START Data extract

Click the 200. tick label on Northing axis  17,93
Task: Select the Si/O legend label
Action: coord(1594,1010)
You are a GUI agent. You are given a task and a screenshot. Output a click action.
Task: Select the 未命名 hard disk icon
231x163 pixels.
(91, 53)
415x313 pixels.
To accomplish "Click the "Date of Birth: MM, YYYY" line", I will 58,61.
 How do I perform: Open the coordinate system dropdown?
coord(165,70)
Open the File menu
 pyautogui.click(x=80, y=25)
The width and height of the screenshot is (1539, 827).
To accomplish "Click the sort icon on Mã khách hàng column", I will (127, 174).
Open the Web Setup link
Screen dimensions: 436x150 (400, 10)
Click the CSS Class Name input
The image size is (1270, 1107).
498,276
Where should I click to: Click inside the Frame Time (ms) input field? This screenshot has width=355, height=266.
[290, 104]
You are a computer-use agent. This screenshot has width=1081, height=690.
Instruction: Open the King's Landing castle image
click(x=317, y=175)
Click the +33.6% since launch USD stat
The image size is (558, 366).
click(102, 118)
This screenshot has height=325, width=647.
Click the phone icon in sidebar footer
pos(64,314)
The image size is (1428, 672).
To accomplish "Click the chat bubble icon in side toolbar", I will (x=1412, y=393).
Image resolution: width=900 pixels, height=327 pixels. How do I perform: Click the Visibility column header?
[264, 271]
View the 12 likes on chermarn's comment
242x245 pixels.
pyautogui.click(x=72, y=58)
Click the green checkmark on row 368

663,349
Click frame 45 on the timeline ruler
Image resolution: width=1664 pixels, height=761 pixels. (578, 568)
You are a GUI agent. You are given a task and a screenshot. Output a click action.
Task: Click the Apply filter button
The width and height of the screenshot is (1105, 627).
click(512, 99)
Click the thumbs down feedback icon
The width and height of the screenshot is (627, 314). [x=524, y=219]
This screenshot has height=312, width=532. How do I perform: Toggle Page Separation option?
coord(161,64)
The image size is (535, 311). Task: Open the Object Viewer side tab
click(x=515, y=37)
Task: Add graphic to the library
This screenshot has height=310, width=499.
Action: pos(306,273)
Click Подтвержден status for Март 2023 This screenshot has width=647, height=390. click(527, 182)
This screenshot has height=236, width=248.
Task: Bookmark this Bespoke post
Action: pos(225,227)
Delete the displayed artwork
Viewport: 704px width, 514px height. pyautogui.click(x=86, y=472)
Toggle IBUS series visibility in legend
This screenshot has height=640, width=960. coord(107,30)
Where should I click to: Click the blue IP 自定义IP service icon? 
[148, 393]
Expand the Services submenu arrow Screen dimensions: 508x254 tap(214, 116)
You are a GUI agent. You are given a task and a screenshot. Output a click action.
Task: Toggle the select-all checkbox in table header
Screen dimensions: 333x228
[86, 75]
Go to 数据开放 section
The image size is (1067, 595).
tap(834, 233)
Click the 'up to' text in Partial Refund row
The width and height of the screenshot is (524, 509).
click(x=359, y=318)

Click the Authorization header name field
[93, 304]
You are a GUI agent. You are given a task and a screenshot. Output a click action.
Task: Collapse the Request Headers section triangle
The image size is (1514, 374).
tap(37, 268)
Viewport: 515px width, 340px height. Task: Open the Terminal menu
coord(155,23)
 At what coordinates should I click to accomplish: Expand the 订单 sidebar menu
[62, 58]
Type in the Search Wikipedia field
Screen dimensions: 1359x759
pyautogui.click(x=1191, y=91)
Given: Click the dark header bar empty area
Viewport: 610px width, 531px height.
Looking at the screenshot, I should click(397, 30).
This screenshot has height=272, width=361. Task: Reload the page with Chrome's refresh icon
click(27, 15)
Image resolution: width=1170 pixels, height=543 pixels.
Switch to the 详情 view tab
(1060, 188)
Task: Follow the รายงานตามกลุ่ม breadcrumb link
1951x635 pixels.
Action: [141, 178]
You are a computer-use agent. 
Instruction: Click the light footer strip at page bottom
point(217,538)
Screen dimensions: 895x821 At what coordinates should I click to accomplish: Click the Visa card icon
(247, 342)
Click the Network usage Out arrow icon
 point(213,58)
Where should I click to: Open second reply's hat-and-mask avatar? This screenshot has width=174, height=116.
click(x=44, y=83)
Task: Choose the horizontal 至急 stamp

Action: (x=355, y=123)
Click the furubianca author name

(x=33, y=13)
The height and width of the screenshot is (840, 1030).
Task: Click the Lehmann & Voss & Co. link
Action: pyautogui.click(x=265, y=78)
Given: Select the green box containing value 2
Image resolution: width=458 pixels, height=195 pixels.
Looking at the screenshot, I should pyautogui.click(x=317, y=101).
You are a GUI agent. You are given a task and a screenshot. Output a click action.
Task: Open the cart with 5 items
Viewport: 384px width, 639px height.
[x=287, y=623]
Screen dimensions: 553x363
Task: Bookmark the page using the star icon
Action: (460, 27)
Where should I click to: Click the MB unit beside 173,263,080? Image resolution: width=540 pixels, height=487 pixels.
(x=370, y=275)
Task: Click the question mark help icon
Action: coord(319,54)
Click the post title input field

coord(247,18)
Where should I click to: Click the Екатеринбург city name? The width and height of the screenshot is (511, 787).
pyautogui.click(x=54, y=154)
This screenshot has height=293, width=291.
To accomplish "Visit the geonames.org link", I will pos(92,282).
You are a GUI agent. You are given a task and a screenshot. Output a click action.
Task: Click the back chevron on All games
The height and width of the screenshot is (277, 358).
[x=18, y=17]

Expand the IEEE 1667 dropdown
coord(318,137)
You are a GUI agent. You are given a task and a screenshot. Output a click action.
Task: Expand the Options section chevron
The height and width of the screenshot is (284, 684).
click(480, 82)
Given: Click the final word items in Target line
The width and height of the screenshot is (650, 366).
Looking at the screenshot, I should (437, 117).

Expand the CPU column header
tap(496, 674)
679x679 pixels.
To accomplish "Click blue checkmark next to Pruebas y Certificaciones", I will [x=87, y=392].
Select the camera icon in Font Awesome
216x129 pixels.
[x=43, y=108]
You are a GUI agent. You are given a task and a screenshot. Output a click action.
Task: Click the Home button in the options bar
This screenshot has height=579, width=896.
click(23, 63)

END Data extract

▶ [About this exercise]
Print only the lines running from the one with "216x129 pixels." to the final line of the data above, each exactly as it appears.

▶ [Exercise answer]
216x129 pixels.
[x=43, y=108]
You are a GUI agent. You are given a task and a screenshot. Output a click action.
Task: Click the Home button in the options bar
This screenshot has height=579, width=896.
click(23, 63)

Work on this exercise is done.